Браун кивнул, ничуть не удивленный. Привычка Мило копаться у людей в мозгах и потом разбалтывать, что он там нашел, едва не оказалась фатальной — и не в первый раз. Он спросил, можно ли поговорить со Стеллой, однако Хикс ответил, что пока нет. Сначала у нее была истерика, и она все рыдала, что надеется: Иисус простит ее и тому подобное.
— Ну, вы ведь знаете этих верующих, — шепнул он, понизив голос на тот случай, если его подслушивает какой-нибудь набожный избиратель. — Они думают: стоит им покаяться — и все будет в порядке. Да вот хрен.
Он сказал, что миссис Стрейт сама же и спасла Мило жизнь. В свое время у нее была сестринская практика, и в такого рода случаях головы она не теряла, знала, как остановить кровотечение и оставить открытыми дыхательные пути. Когда из Бекли прибыла скорая помощь, врач вколол ей снотоворное, и она наконец затихла. Теперь она после всех треволнений спит в женском отделении тюрьмы.
С немного самодовольным видом он добавил:
— Но у меня есть еще один заключенный, с которым вы можете поговорить. Думаю, он каким-то образом связан с этим.
Браун и Мерлин переглянулись, и сердца у обоих забились чаще. Его задержали, сказал Хикс, когда машина на большой скорости ворвалась в суматоху у лавки Мило — похоже, водитель спешил выскочить на шоссе.
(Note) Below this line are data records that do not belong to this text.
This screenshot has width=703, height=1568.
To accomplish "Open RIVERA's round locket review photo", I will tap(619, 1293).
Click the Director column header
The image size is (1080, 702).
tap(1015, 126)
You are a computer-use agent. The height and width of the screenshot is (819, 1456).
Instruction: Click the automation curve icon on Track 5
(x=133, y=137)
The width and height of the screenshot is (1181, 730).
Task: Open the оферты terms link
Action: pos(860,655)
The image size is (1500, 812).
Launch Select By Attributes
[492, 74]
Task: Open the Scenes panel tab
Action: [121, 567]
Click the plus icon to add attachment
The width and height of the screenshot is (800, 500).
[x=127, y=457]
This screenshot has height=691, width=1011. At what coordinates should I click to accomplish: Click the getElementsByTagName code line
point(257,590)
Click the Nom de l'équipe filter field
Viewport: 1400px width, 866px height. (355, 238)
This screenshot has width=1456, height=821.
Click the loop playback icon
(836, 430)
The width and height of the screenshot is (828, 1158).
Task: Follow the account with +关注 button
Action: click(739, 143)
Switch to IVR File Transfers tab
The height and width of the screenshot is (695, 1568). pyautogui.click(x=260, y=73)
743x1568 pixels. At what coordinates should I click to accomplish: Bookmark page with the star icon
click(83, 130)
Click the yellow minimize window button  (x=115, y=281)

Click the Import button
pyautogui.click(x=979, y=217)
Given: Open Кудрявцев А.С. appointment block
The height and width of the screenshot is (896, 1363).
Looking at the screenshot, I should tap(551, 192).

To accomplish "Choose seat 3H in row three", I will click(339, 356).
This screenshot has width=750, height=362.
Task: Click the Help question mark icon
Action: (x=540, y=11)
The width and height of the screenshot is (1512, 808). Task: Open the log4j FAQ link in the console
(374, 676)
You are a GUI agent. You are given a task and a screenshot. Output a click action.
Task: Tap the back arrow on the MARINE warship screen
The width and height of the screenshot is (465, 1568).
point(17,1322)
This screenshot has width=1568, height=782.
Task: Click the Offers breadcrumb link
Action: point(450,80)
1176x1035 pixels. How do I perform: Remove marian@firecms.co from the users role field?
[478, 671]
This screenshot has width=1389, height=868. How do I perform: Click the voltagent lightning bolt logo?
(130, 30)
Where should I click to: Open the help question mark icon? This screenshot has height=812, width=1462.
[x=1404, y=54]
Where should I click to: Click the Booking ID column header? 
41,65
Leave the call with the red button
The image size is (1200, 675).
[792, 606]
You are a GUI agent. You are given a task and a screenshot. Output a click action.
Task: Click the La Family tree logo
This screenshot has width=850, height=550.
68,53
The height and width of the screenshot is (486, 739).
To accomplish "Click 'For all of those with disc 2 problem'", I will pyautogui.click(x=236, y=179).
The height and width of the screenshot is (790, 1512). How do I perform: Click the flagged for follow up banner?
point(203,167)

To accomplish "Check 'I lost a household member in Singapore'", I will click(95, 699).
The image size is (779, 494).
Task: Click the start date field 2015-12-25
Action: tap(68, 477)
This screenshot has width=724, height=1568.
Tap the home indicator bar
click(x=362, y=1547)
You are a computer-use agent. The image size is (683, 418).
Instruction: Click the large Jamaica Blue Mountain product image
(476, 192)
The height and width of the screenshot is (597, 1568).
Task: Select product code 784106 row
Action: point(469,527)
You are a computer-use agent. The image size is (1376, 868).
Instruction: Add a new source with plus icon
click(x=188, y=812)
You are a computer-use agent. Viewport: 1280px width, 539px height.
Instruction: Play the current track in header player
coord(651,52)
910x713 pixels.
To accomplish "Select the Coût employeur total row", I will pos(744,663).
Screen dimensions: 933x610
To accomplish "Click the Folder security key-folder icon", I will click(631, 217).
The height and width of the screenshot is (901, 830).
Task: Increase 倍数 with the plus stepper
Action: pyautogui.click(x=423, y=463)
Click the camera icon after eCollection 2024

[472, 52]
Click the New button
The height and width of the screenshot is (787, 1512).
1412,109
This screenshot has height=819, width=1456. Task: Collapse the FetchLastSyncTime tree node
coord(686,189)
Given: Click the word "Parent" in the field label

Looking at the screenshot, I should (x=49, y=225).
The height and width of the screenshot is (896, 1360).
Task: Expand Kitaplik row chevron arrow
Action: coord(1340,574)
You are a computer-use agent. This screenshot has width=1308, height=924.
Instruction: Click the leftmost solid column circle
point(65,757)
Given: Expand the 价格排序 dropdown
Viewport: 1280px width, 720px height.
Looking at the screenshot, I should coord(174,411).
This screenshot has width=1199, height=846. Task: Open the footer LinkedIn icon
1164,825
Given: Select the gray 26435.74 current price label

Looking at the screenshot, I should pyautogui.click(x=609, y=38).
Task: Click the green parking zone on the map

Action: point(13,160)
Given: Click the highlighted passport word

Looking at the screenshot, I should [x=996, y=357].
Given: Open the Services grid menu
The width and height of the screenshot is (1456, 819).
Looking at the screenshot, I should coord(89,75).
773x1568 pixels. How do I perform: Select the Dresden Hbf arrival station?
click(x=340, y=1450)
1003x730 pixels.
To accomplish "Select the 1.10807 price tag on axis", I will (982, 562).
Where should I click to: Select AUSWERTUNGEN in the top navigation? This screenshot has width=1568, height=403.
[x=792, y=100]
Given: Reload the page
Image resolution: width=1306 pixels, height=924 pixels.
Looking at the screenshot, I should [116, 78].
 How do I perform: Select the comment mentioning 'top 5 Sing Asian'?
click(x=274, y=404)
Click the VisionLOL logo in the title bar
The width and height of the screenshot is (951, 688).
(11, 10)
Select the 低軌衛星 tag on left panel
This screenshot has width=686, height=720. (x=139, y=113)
— Он врезался в телегу, и я арестовал его за опасное вождение, — продолжал Хикс. — У него белорусский паспорт, и он проехал позади лавки Мило по Пойзн-Оук-Роуд. А какого черта этот иностранец делал в лесу в темноте?
Они захотели поговорить с задержанным. Хикс заставил их подождать и проверил мужское отделение, дабы убедиться, что заключенные благопристойно одеты и никто не сидит на толчке. Потом он провел их по коридору из выкрашенных в зеленый цвет шлакобетонных блоков и вверх по металлической лестнице: каждый шаг отдавался колокольным звоном. Отделение располагалось за раздвижными стальными дверями и состояло из двух камер, двух заключенных и едкого запаха скипидарного дезинфектанта. В свете единственной люминесцентной лампы под потолком Браун увидел, что один из заключенных пьян и погружен в шумный сон, и сосредоточился на втором.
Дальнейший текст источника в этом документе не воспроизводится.